**INSTRUCTIONS FOR THE TASK:** Return every line of the records below verbatim, with no pictures in the copy.

(Saved entries)
+-------+

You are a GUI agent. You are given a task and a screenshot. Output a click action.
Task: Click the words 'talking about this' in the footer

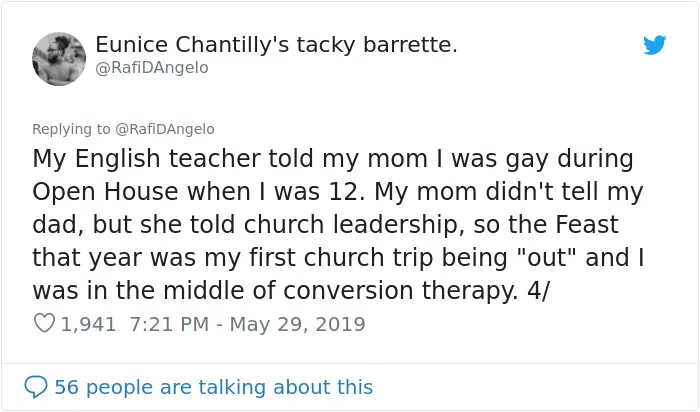[x=286, y=387]
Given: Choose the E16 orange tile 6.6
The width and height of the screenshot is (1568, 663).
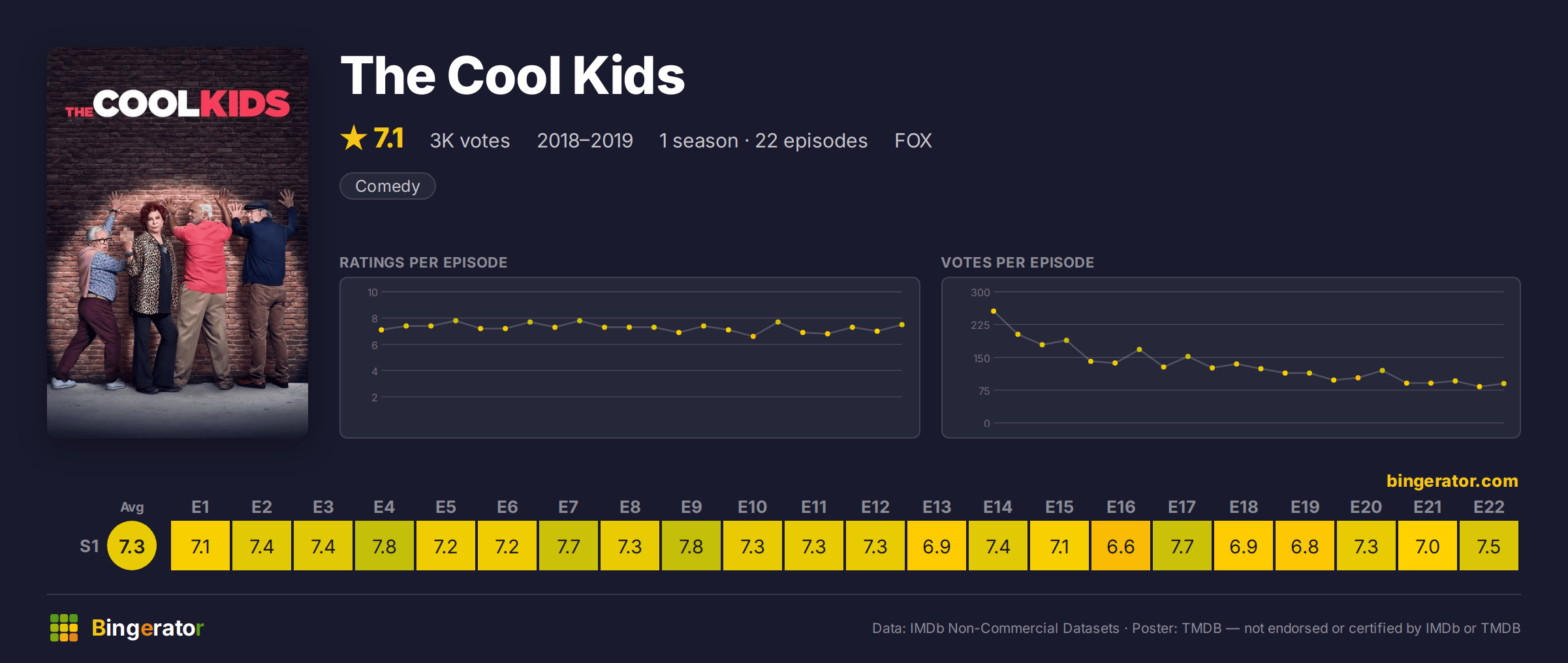Looking at the screenshot, I should tap(1121, 546).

+-------+

**THE COMPLETED TASK:**
You are a GUI agent. You are given a task and a screenshot. Output a click action.
Task: Click the words 'talking about this' in the footer

[x=286, y=387]
Given: Choose the E16 orange tile 6.6
The width and height of the screenshot is (1568, 663).
Looking at the screenshot, I should tap(1121, 546).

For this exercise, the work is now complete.